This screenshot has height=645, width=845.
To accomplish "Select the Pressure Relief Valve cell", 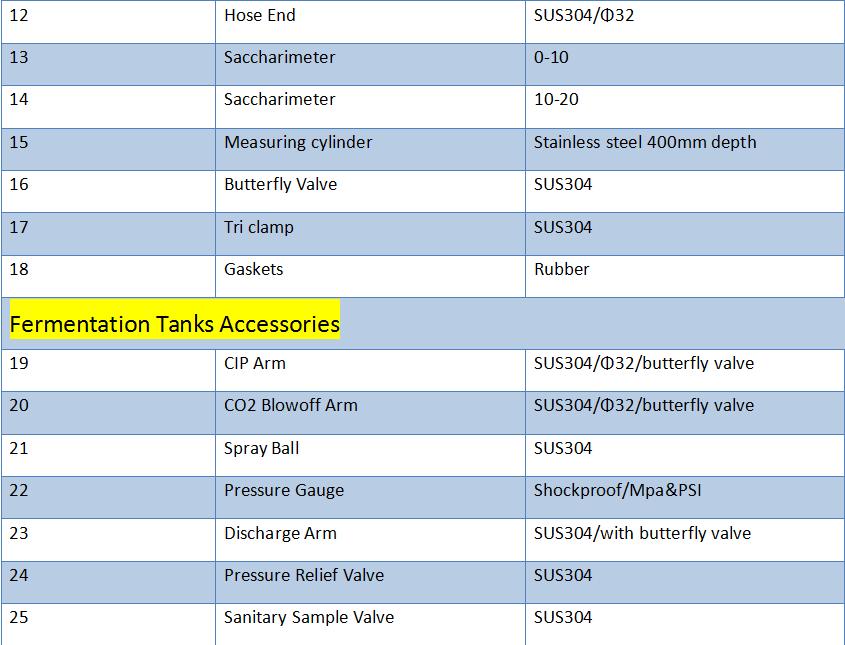I will pos(304,576).
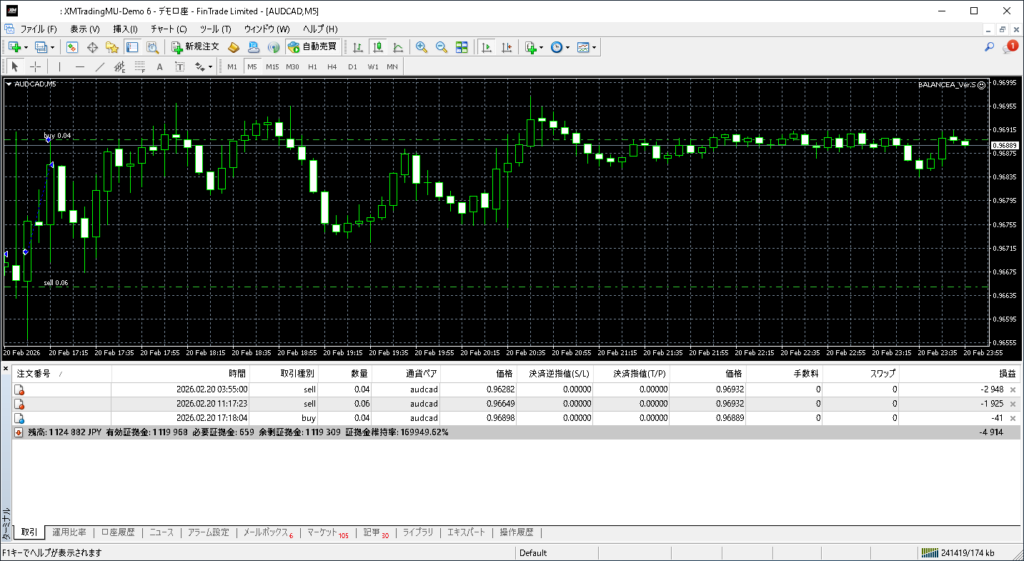Zoom in on the chart

(x=422, y=47)
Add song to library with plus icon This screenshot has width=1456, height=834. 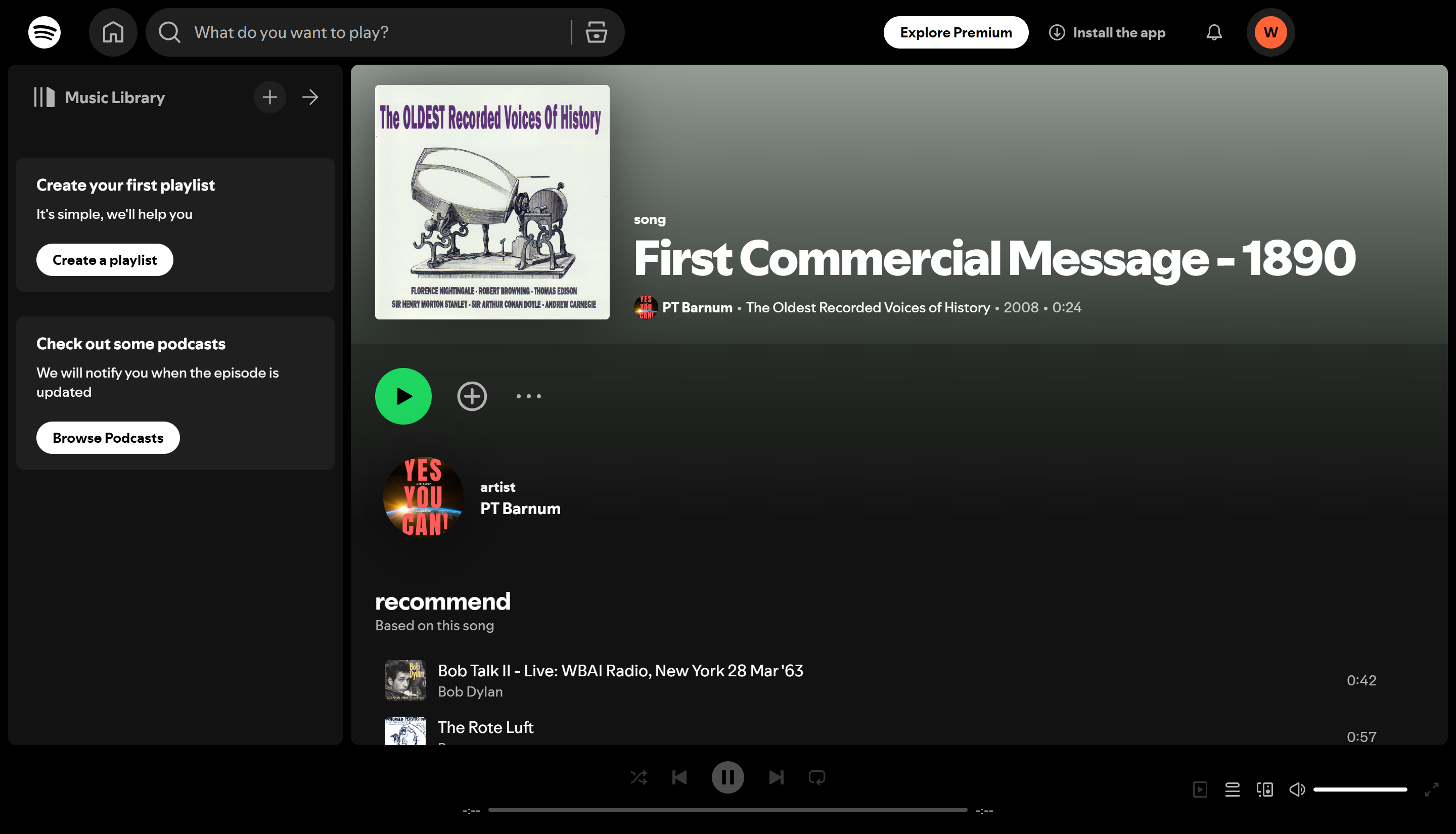pyautogui.click(x=471, y=396)
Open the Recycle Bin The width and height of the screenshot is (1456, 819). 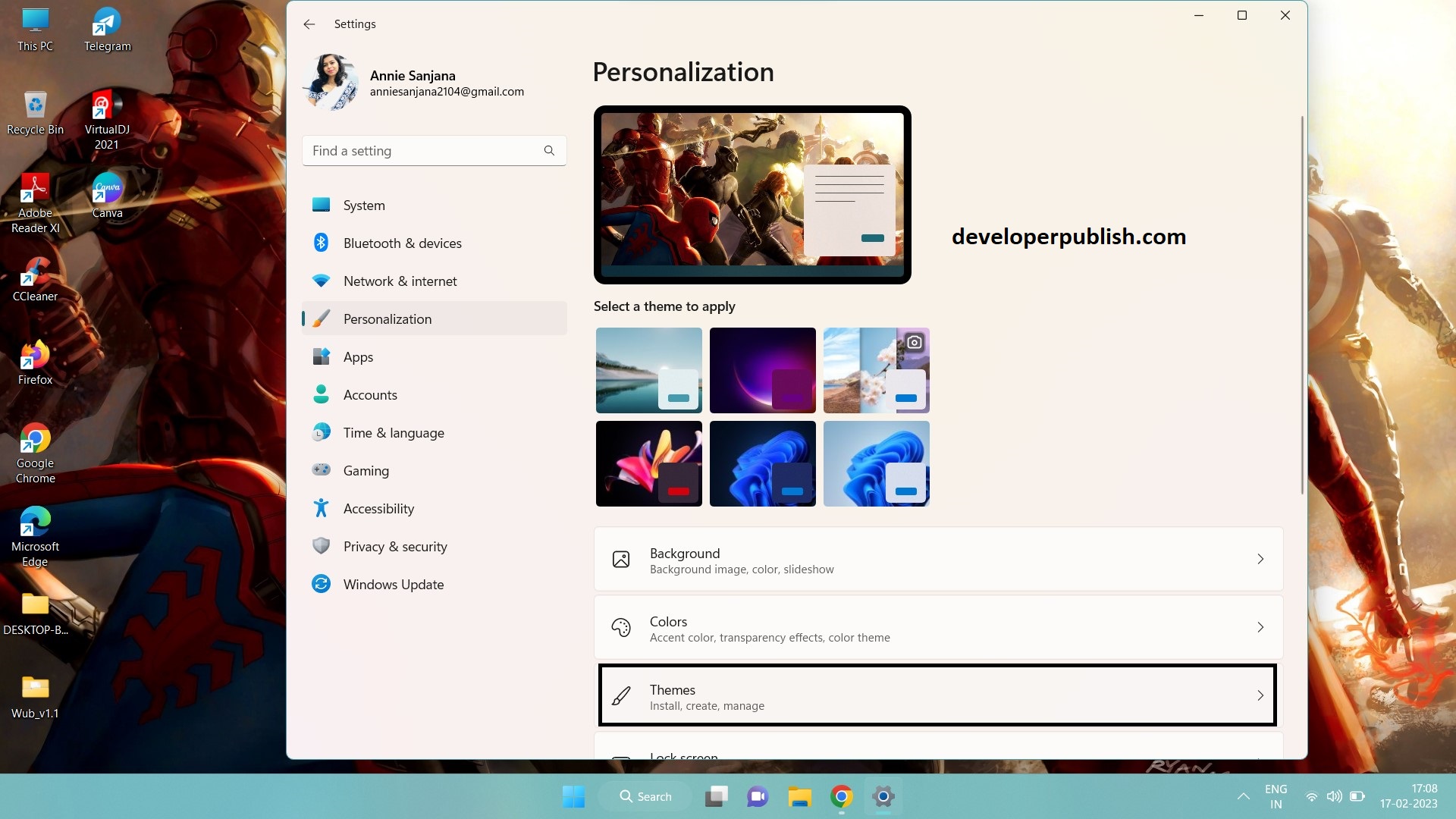(34, 106)
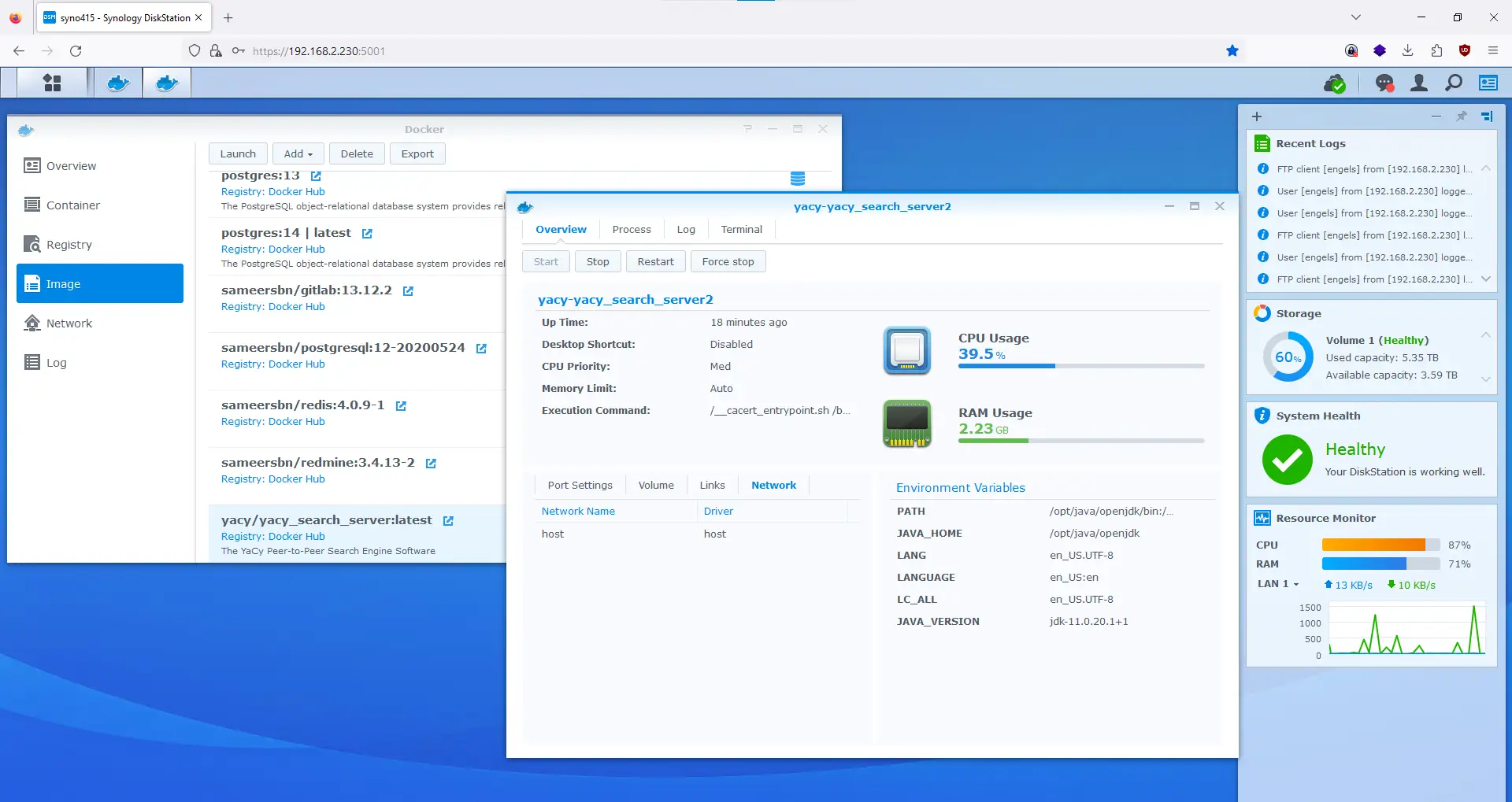The width and height of the screenshot is (1512, 802).
Task: Click the Restart button
Action: tap(656, 262)
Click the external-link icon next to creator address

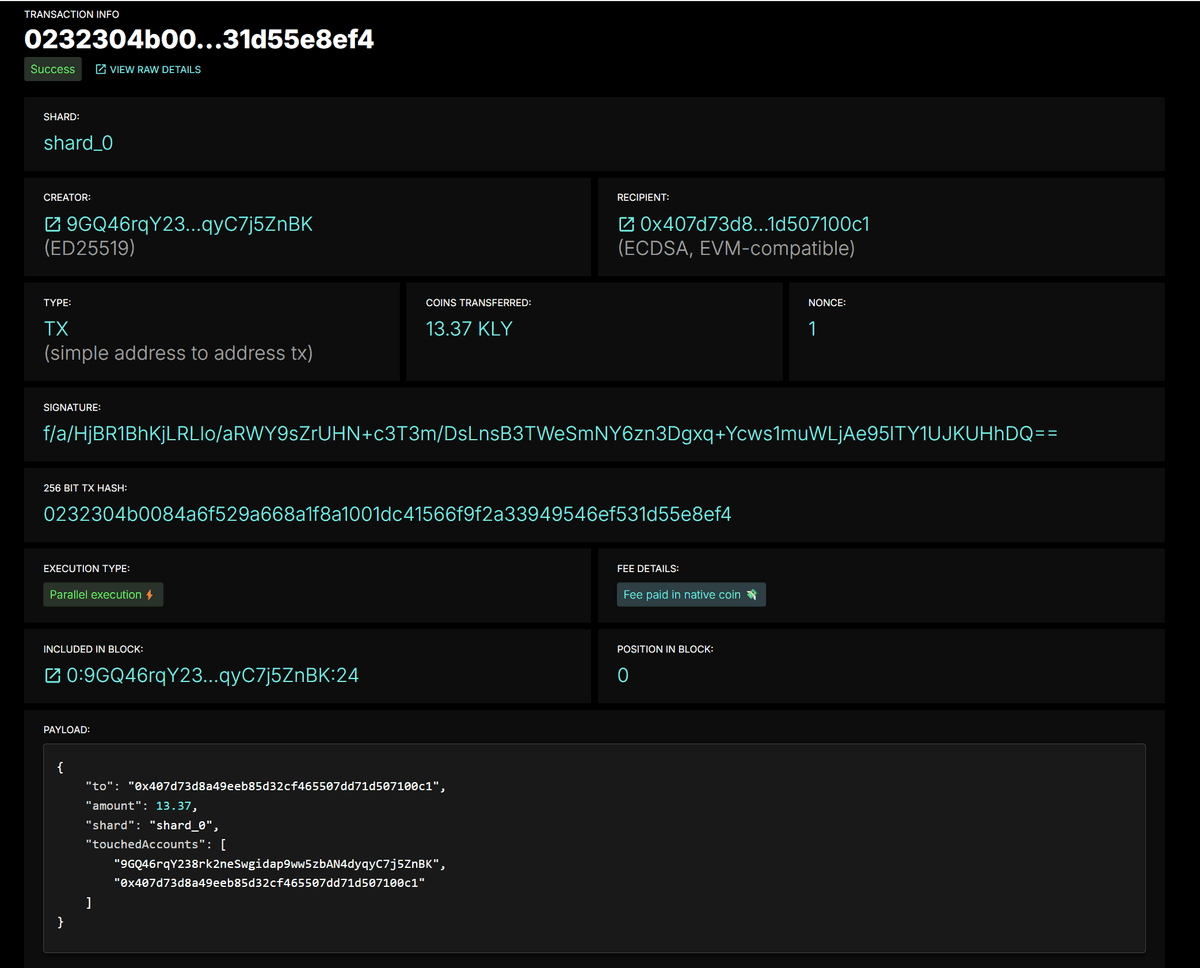tap(52, 225)
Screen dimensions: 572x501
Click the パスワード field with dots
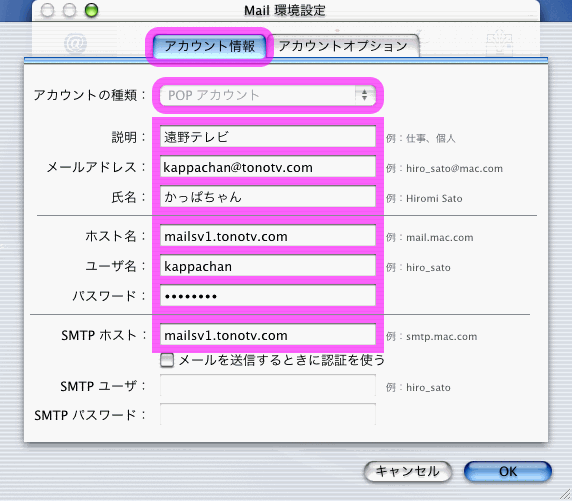[268, 296]
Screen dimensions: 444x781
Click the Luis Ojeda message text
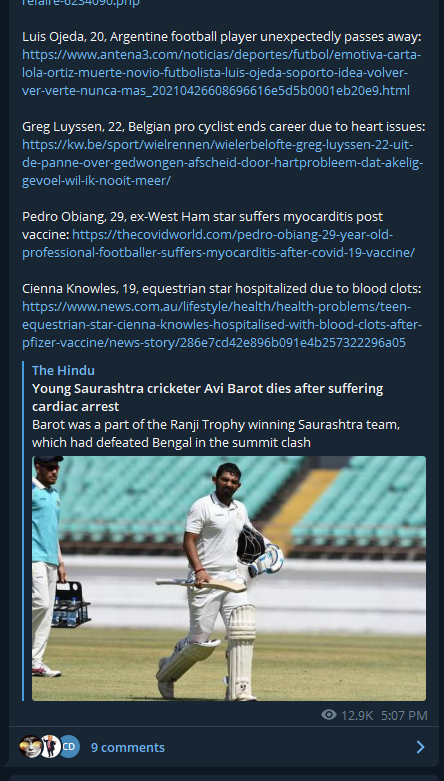(x=222, y=37)
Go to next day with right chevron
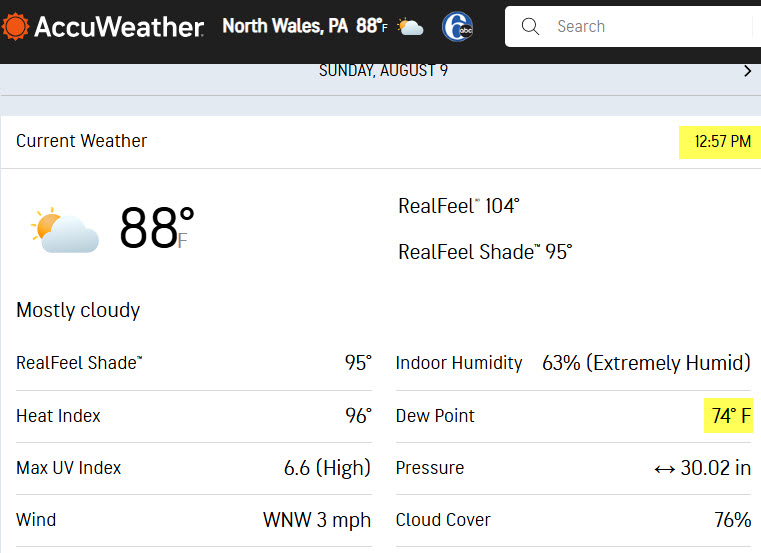The height and width of the screenshot is (553, 761). click(747, 71)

============

Описание задания
Повторите без изменений строки, начиная со строки с «Screen dimensions: 572x501» и вплоть до самой последней строки включительно. Картинки в ответ не включайте.

Правильный ответ
Screen dimensions: 572x501
Click the パスワード field with dots
[268, 296]
Screen dimensions: 444x781
Click the Luis Ojeda message text
(x=222, y=37)
Go to next day with right chevron
The height and width of the screenshot is (553, 761). click(747, 71)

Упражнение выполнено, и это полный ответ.